(EXTRACTED RECORDS Opens)

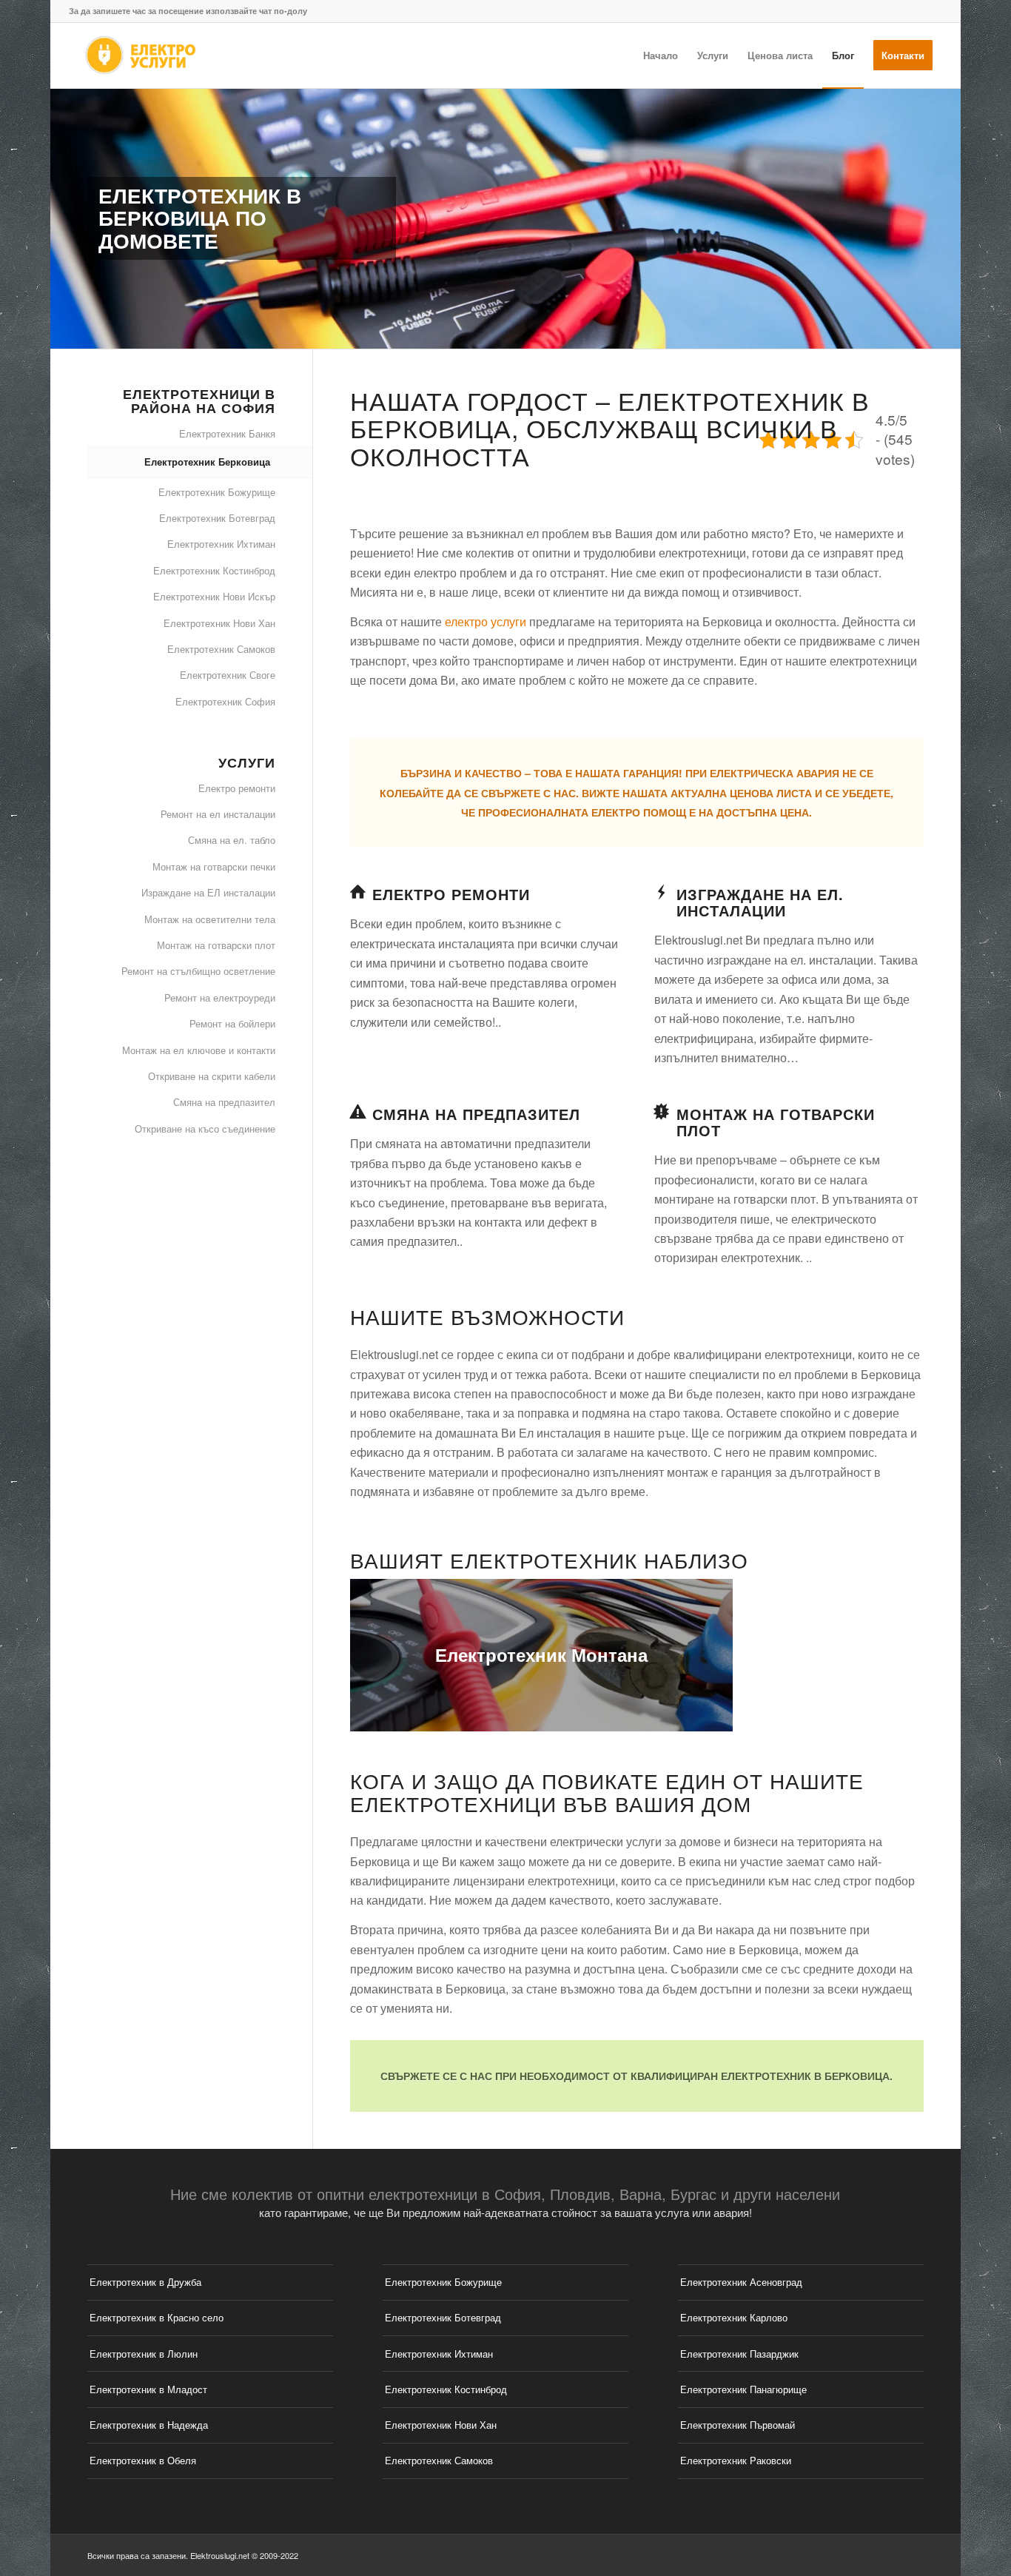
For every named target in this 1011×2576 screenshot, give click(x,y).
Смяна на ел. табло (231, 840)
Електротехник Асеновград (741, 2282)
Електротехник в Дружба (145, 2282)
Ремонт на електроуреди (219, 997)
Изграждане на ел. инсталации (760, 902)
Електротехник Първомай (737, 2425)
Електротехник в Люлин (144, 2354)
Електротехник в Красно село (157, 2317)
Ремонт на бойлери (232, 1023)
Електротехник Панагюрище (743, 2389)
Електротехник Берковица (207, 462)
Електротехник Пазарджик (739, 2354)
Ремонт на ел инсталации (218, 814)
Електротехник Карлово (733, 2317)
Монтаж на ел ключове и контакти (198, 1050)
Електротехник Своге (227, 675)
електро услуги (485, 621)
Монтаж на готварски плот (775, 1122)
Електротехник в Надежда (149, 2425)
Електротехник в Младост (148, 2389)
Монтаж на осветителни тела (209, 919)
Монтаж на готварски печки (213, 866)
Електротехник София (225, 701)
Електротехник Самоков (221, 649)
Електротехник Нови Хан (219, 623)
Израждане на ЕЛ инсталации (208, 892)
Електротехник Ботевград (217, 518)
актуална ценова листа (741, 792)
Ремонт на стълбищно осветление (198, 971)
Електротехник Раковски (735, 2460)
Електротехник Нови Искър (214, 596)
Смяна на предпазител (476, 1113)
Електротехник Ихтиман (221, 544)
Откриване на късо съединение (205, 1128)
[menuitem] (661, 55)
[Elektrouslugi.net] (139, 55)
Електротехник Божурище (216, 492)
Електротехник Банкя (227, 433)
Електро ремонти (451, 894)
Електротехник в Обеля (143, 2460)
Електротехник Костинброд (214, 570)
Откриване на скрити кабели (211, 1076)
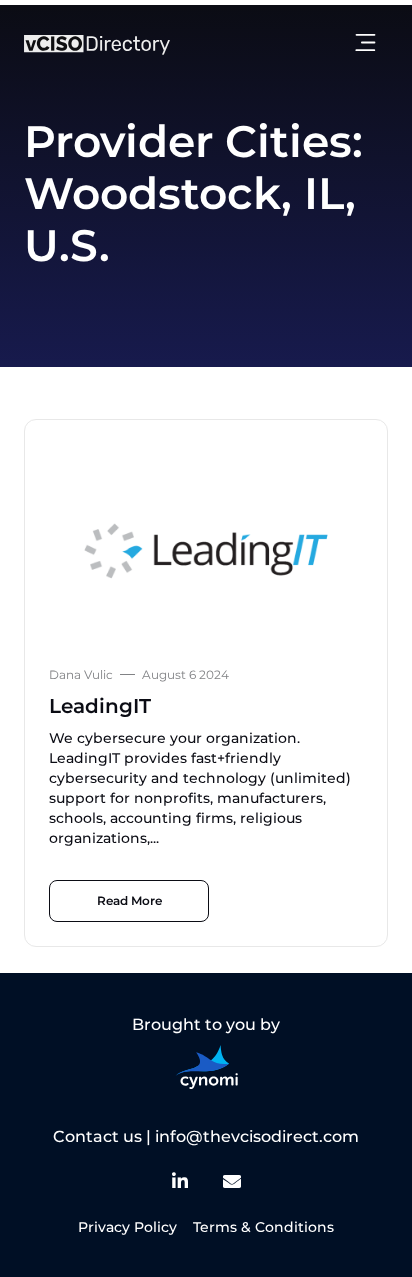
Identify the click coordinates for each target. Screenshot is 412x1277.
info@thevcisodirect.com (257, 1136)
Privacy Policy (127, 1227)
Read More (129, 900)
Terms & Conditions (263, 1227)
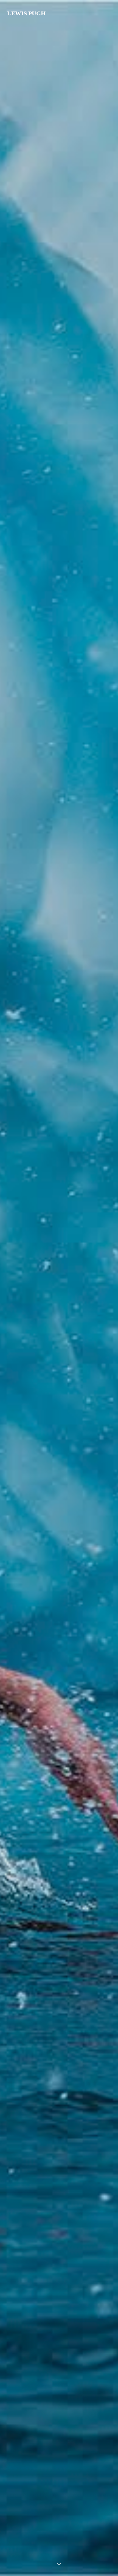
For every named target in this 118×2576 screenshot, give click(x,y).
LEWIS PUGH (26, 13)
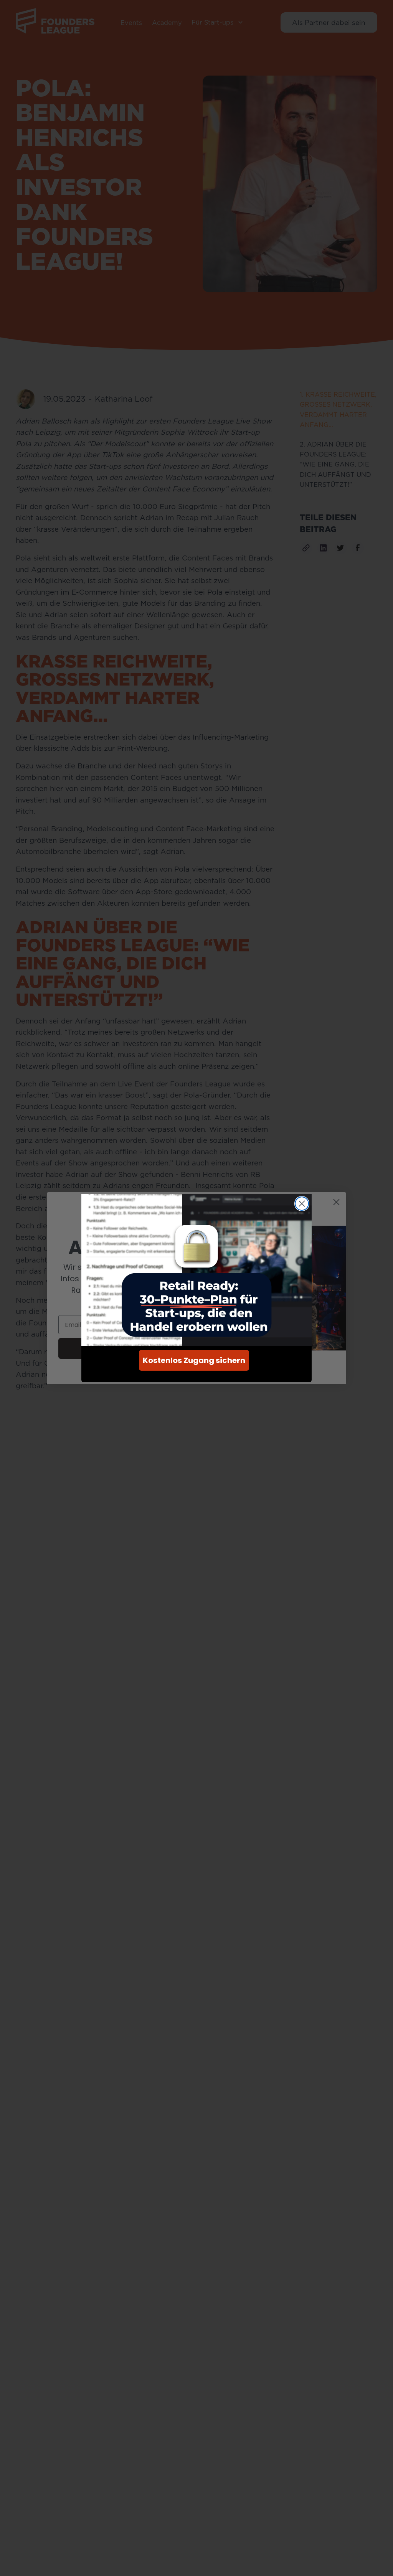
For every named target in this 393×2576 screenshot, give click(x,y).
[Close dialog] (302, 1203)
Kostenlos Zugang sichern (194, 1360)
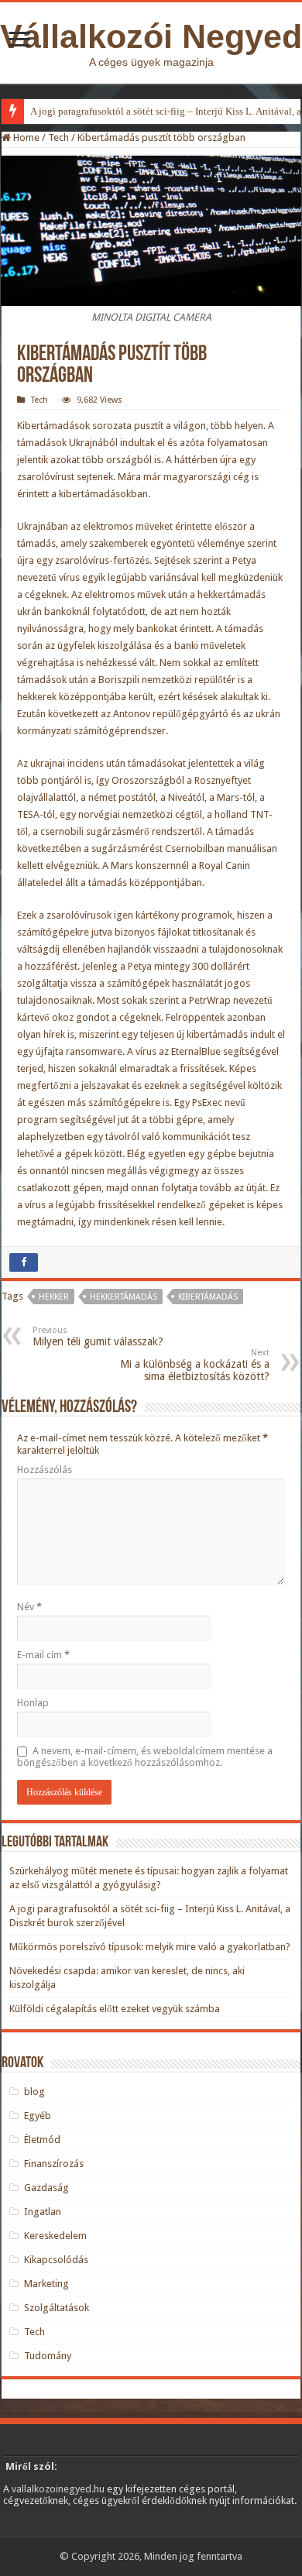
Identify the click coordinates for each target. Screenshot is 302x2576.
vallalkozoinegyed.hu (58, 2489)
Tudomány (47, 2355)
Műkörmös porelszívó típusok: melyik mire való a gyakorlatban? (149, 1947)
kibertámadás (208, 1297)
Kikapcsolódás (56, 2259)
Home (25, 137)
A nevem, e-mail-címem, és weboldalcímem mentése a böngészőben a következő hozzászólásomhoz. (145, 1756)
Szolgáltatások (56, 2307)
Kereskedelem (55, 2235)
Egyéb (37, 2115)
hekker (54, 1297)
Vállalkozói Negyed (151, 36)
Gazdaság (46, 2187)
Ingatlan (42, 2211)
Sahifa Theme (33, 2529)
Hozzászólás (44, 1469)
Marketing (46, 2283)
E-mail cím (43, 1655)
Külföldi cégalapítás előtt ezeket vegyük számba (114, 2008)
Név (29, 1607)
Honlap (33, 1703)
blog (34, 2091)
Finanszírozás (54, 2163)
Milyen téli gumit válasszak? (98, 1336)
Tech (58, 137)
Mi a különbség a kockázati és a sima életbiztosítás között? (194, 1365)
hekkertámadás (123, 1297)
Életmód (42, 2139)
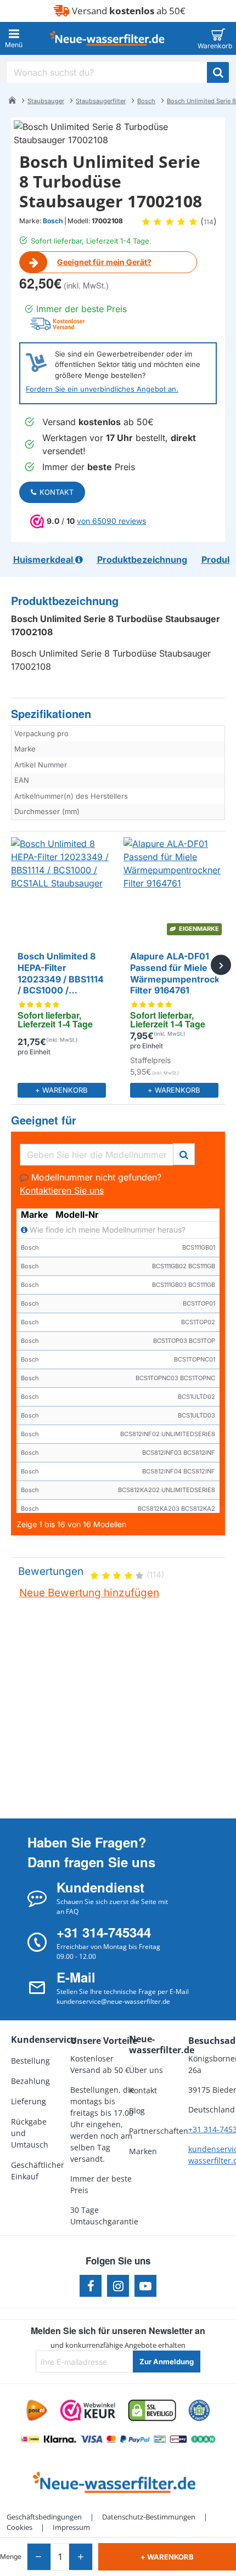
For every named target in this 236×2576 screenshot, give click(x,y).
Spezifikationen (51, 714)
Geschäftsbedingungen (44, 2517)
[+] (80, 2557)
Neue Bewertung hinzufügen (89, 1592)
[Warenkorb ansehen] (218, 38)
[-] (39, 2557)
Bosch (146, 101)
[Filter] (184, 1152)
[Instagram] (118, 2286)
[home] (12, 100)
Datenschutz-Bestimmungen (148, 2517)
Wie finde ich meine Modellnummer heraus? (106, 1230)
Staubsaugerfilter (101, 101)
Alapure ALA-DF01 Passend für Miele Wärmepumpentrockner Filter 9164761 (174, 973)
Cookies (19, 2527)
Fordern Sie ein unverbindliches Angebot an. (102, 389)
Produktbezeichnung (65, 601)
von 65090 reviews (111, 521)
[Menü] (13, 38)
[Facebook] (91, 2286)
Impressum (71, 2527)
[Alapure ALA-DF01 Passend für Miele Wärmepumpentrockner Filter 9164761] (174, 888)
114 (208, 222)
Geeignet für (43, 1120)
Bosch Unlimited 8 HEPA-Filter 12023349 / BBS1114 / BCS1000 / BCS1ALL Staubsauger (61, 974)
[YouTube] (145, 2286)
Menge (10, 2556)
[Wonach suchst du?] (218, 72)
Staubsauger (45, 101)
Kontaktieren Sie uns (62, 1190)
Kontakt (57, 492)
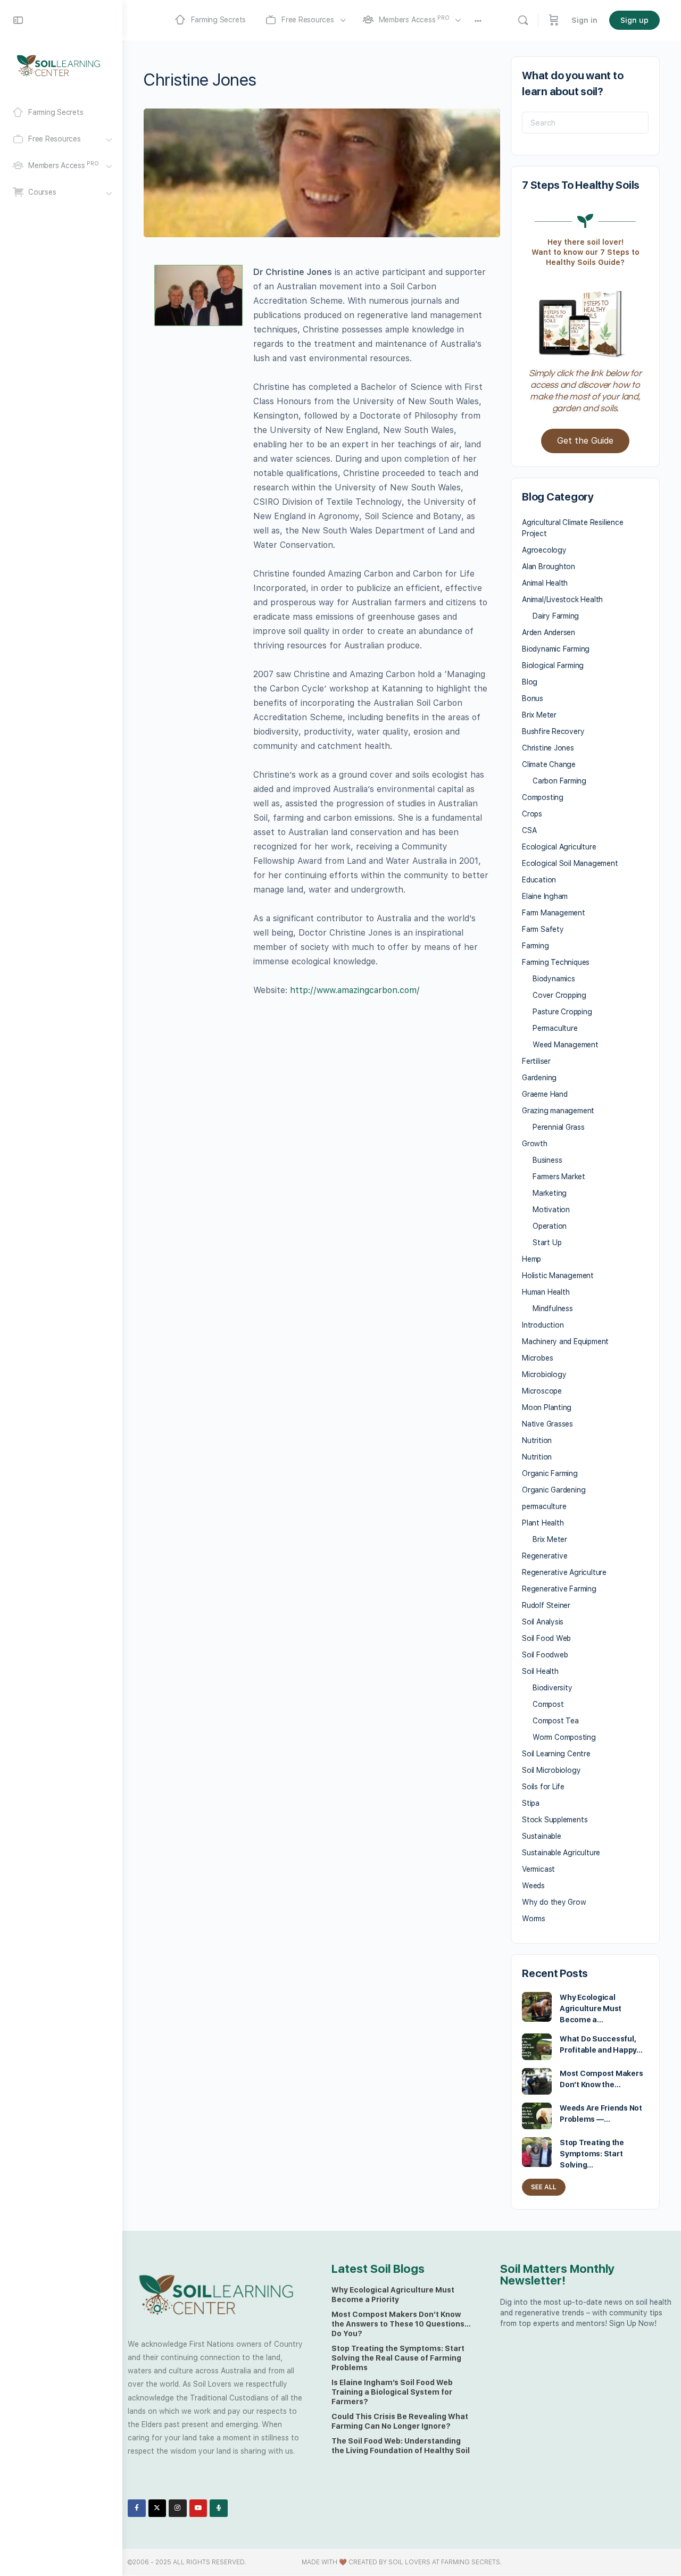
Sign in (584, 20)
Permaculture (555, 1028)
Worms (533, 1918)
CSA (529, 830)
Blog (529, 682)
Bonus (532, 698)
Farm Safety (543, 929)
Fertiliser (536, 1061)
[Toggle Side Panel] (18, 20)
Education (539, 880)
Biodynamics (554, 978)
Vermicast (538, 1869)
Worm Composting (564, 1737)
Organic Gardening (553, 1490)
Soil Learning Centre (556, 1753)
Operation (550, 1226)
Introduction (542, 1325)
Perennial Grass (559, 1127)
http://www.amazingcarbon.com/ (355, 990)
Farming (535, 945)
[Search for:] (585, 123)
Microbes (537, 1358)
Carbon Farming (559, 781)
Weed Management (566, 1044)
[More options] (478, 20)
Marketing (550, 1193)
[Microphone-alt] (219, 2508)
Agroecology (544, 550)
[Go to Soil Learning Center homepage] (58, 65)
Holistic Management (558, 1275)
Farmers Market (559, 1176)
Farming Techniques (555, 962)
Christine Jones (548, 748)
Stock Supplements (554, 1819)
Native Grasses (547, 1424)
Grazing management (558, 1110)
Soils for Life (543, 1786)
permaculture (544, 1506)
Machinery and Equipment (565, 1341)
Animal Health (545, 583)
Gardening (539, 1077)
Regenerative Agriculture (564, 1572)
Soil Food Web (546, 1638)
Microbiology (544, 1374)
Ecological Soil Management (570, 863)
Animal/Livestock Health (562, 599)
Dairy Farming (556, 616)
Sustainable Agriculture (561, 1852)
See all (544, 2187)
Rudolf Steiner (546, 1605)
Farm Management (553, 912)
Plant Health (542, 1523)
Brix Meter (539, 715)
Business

(EXTRACTED RECORDS Closes)

* [WORK TASK]: Look back at the data above, then output exactly the lines from the line holding "E-mail cím (43, 1655)" up to and including the line holding "[home] (12, 100)". Leave out the pictures.

* [ANSWER BOX]:
E-mail cím (43, 1655)
Külföldi cégalapítás előtt ezeket vegyük számba (114, 2008)
Név (29, 1607)
Honlap (33, 1703)
blog (34, 2091)
Finanszírozás (54, 2163)
Milyen téli gumit válasszak? (98, 1336)
Tech (58, 137)
Mi a különbség a kockázati és a sima életbiztosítás között? (194, 1365)
hekkertámadás (123, 1297)
Életmód (42, 2139)
For every named target in this 236×2576 screenshot, give click(x,y).
Spezifikationen (51, 714)
Geschäftsbedingungen (44, 2517)
[+] (80, 2557)
Neue Bewertung hinzufügen (89, 1592)
[Warenkorb ansehen] (218, 38)
[-] (39, 2557)
Bosch (146, 101)
[Filter] (184, 1152)
[Instagram] (118, 2286)
[home] (12, 100)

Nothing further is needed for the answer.